Right now, according to Liebler, mass spectrometry provides a “bridging technology” that can help scientists sort through biomarker possibilities without having to develop a high−quality, robust assay such as an immuno−assay to evaluate each potential biomarker. But evaluating biomarker candidates in a large group of patient samples still requires developing a targeted immunoassay for those specific biomarkers. “It’s very hard and expensive to make really good antibodies to do high−quality ELISAs—the standard platform for immunoassay,” Liebler says.

But Liebler predicts that mass spectrometry–based assays could soon advance to the point that they are used in place of standard immunoassays to evaluate biomarkers. “It’s likely that mass spectrometry will be able to take a place alongside immunoassays in conducting marker trials, as an analytical platform of choice,” Liebler says.

Such a hybrid immuno–mass spectrometry assay would use an antibody (the “immuno” part) to enrich the blood sample for the protein of interest, then the “mass spectrometry” part identifies whether the protein of interest has been modified and to what degree. The hybrid assay would still require development of an antibody, but the antibody would not need to perform at the level required for today’s standard immunoassays.

“With a hybrid immuno–mass spectrometry assay, the antibody . . . gives the mass spectrometry–based detection a boost by enriching the target from a very complex mixture,” Liebler says. He and others are working with such assays in the research setting, but Liebler is not aware of work with such an assay being published yet in the literature. “These assays are really not ready for prime time now,” he says. But he predicts that within the next three to four years they’ll be used in research studies to validate biomarkers in large numbers of patient samples.

MacCoss has also developed software to improve the ability of mass spectrometry to detect the lower−abundance proteins in a sample. In an article published in the 3 April 2009 issue of theJournal of Proteome Research, for example, MacCoss and colleagues described their use of an algorithm that programs the mass spectrometer to preferentially acquire spectra of the peptides that are in lower abundance, writing, “Our approach uses the high peak capacity of the mass analyzer to resolve and detect peptide features that would not normally be sampled in the presence of more intense interfering signals.” MacCoss says, “It’s not perfect, but it’s an improvement.
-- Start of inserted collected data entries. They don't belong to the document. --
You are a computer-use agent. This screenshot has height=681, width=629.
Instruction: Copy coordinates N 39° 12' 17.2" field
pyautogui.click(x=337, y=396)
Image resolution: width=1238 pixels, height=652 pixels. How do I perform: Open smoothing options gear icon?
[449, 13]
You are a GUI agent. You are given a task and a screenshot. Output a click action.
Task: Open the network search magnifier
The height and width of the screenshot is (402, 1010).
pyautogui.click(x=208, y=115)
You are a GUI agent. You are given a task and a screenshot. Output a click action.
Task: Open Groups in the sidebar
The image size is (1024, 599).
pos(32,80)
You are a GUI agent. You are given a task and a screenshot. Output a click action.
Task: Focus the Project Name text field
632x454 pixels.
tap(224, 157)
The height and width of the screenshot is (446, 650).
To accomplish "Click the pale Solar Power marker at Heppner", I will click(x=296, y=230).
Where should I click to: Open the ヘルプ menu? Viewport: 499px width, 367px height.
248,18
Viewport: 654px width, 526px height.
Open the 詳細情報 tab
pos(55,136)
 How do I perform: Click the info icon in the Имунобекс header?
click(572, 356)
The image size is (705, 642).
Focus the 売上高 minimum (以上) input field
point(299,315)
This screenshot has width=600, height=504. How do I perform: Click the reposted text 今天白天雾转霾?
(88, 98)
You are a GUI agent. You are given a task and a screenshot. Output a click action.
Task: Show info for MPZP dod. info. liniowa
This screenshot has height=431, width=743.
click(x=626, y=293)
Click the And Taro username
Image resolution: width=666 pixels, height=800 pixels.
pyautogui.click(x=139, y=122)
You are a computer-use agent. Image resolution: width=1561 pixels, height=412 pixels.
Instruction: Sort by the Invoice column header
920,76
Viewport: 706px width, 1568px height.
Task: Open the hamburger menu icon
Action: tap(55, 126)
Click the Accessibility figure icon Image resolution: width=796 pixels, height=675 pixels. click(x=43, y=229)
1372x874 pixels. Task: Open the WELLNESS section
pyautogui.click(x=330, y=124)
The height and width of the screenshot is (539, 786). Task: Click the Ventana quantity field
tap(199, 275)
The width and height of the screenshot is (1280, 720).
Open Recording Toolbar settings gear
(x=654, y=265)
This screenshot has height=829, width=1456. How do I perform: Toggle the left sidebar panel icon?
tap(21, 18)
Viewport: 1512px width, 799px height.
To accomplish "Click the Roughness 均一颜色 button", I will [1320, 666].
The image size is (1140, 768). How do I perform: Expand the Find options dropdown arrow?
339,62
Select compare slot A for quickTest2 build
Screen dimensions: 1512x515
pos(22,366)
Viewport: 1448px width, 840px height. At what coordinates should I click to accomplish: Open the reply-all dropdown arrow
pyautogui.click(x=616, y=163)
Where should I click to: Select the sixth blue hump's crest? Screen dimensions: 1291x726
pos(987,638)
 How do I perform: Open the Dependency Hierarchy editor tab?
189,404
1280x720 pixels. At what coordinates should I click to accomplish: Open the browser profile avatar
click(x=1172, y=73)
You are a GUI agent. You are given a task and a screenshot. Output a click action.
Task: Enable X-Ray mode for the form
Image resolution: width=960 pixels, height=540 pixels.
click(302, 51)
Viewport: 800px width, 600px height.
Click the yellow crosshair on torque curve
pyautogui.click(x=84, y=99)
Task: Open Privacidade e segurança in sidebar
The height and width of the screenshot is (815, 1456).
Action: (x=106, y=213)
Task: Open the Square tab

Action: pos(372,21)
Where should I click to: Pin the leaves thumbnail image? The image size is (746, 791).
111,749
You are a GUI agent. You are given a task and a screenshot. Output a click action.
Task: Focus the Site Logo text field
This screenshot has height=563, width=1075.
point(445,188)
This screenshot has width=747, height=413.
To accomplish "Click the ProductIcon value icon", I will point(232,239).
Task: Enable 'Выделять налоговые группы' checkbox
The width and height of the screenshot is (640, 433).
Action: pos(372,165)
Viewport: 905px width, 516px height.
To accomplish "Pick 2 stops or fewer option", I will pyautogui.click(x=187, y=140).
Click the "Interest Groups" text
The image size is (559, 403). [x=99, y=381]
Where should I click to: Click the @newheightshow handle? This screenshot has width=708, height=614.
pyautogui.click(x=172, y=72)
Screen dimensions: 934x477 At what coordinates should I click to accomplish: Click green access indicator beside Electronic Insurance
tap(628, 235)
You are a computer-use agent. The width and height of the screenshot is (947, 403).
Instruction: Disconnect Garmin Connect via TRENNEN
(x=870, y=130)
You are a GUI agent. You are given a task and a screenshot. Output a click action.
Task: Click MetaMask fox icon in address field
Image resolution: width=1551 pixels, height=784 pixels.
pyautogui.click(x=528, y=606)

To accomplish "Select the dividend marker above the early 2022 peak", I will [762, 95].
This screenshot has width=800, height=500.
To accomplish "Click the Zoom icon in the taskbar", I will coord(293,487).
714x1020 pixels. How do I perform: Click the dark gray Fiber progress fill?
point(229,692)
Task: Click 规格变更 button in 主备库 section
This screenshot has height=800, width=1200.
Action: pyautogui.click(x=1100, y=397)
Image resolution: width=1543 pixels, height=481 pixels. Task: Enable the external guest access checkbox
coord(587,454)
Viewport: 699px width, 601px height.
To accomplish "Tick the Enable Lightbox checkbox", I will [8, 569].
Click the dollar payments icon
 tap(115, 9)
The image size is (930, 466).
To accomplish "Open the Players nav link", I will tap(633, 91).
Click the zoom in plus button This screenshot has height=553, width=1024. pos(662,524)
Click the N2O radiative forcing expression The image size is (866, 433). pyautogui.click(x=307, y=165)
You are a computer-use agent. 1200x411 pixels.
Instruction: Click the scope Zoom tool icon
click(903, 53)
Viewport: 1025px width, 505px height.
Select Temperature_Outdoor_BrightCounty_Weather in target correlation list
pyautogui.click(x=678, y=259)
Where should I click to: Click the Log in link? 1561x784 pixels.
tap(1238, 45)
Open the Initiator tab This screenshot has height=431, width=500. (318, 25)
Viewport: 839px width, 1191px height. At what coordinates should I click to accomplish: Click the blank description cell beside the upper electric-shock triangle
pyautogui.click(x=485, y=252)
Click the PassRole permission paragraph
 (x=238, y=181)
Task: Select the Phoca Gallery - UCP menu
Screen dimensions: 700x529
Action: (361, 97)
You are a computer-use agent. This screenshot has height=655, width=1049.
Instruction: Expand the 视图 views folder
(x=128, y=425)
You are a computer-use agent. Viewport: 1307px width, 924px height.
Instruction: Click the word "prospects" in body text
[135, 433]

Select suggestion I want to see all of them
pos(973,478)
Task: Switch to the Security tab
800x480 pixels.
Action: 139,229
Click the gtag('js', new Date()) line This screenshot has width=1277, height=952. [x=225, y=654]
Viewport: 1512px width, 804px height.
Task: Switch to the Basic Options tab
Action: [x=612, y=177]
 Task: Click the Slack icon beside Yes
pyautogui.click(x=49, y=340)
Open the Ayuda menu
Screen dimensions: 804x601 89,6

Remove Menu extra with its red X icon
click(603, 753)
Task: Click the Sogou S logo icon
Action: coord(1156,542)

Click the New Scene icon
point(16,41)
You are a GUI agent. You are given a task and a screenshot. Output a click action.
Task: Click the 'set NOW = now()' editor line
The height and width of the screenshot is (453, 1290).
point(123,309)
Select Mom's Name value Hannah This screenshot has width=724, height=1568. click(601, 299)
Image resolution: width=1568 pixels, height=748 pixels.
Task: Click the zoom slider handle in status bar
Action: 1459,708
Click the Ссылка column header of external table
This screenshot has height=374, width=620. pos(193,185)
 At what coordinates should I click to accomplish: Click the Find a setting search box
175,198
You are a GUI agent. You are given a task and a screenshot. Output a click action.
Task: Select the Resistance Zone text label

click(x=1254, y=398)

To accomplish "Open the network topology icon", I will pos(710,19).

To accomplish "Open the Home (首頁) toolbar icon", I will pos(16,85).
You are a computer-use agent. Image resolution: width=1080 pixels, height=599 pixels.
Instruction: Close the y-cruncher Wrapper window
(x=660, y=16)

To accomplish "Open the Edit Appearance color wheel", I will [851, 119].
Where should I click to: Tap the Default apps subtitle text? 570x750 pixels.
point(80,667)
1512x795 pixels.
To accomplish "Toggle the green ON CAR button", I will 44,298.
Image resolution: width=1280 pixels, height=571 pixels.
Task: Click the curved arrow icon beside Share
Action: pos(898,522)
It would work for a case in which a small fraction of your sample contains a modified peptide and you had enough material to run the analysis multiple times.”

Another challenge for any future application of clinical assays that identify bio−markers of exposure is that proteins—and any modifications that have happened because of exposure—might degrade in the body before a patient is tested. “As soon as a protein becomes degraded, we won’t be able to measure the modified form of that protein,” MacCoss says. “Some of the protein biomarkers that we’re following have pretty short half−lives. That’s something we’ll have to work out when we get there.” In the meantime, proteomics researchers and their use of hybrid immuno–mass spectrometry technologies for identifying protein adducts as biomarkers in exposed populations may bring us one step closer to linking environmental toxicants with illness and disease.

Suggested Reading 

  1. Hoopmann MR, Merrihew GE, von Haller PD, MacCoss MJ 2009. Post analysis data acquisition for the iterative MS/MS sampling of proteomics mixtures J Proteome Res 8(4): 1870–1875.10.1021/pr800828p Find this article online
  2. Liebler DC 2008. Protein damage by reactive electrophiles: targets and consequences Chem Res Toxicol 21: 117–128.10.1021/tx700235t Find this article online
  3. Marcotte EM 2001. Measuring the dynamics of the proteome Genome Res 11(2): 191–193.10.1101/gr.178301 Find this article online
  4. Merrick BA 2008. The plasma proteome, adductome and idiosyncratic toxicity in toxico−proteomics research Brief Funct Genomic Proteomic 7: 35–49.10.1093/bfgp/eln004 Find this article online
  5. National Cancer InstituteProteomics Primer.​mer.asp .
  6. Pacific Northwest National LaboratoryBiomarkers. .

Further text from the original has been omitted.